— Start —
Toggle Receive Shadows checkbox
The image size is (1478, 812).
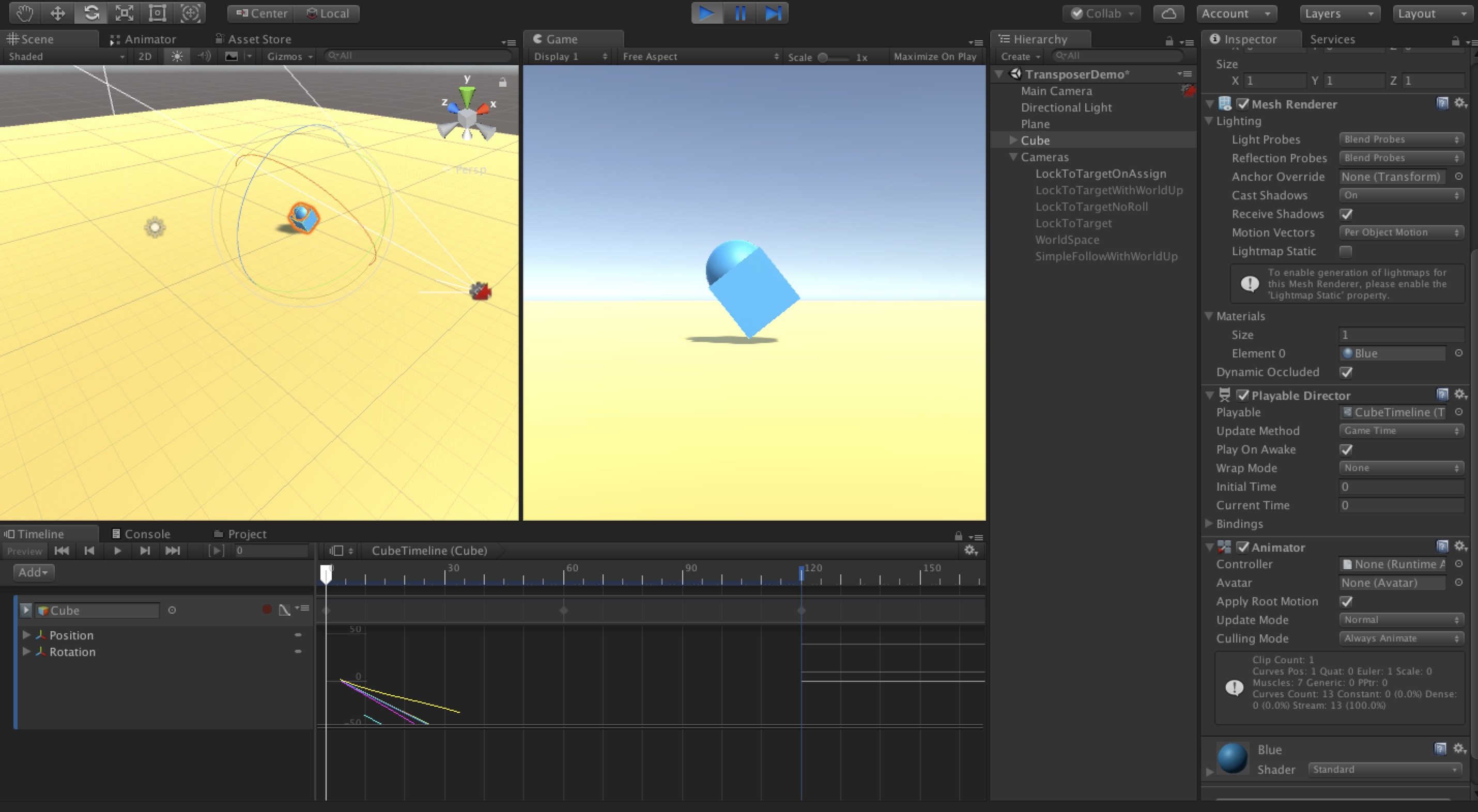pyautogui.click(x=1346, y=213)
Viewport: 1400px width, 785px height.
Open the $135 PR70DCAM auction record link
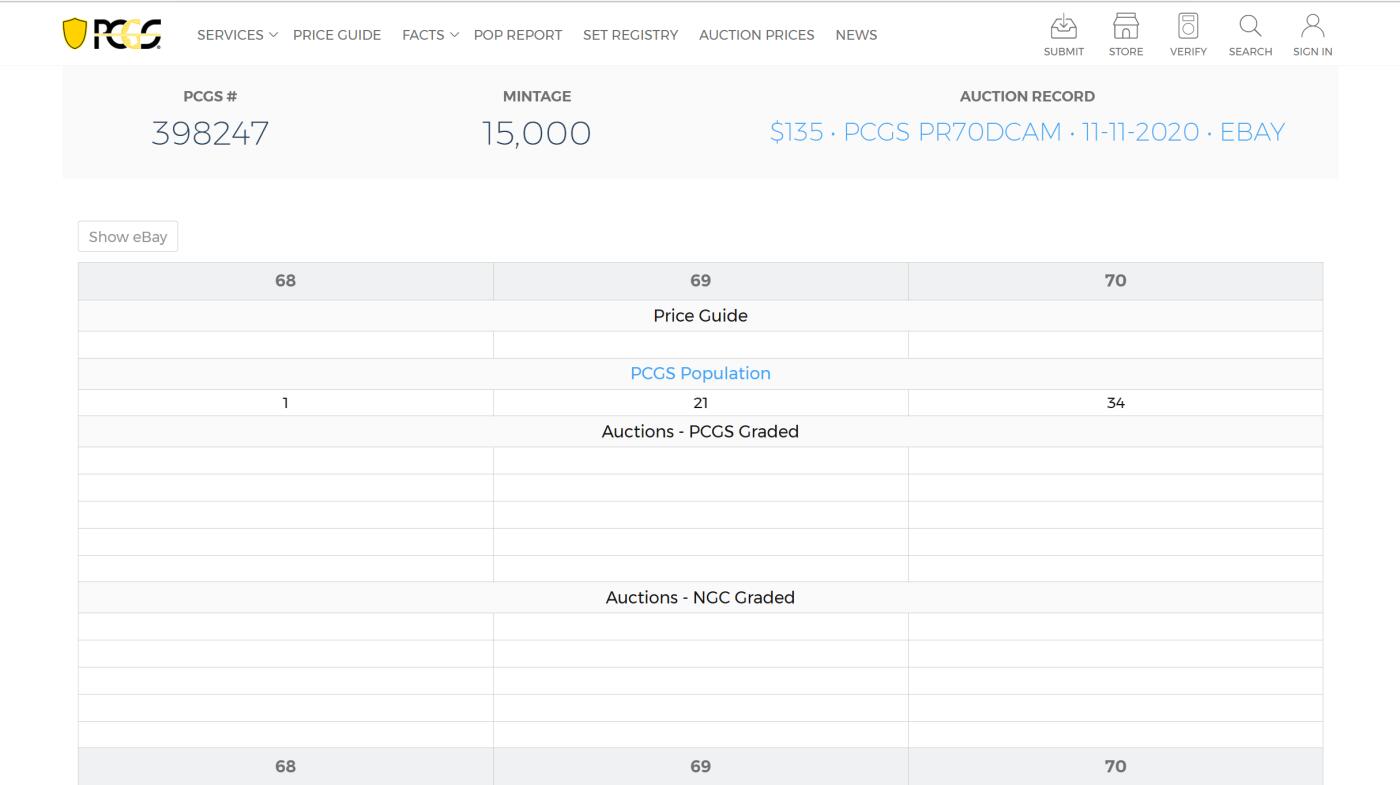(1027, 132)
— End —
Repeat all of the lines above, requests included, multiplying each coordinate in the answers by 2.3 and rounding to a whole number, with halves rounded up. Leave the pictures out.

Toggle Receive Shadows checkbox
The image size is (1478, 812).
pyautogui.click(x=3096, y=490)
Viewport: 1400px width, 785px height.
Open the $135 PR70DCAM auction record link
(2362, 304)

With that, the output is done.